Pull every line holding the string "agent" from the records below.

* **MATERIAL SUPPLIED**
◆ ◆ ◆ ◆ ◆
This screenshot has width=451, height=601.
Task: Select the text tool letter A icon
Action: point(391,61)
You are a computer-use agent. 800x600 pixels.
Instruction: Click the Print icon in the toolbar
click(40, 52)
◆ ◆ ◆ ◆ ◆
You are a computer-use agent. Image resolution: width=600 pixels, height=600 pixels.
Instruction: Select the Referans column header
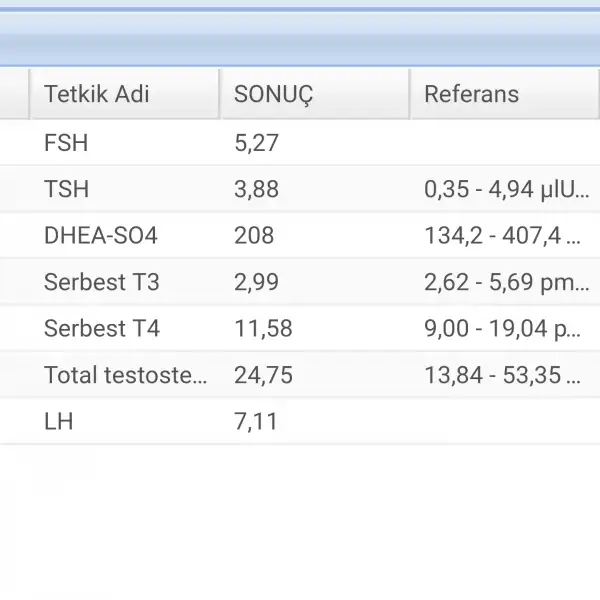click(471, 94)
◆ ◆ ◆ ◆ ◆
* **RESPONSE TO THE EXERCISE**
You are a computer-use agent. 800x600 pixels.
You are a computer-use agent. Image resolution: width=600 pixels, height=600 pixels.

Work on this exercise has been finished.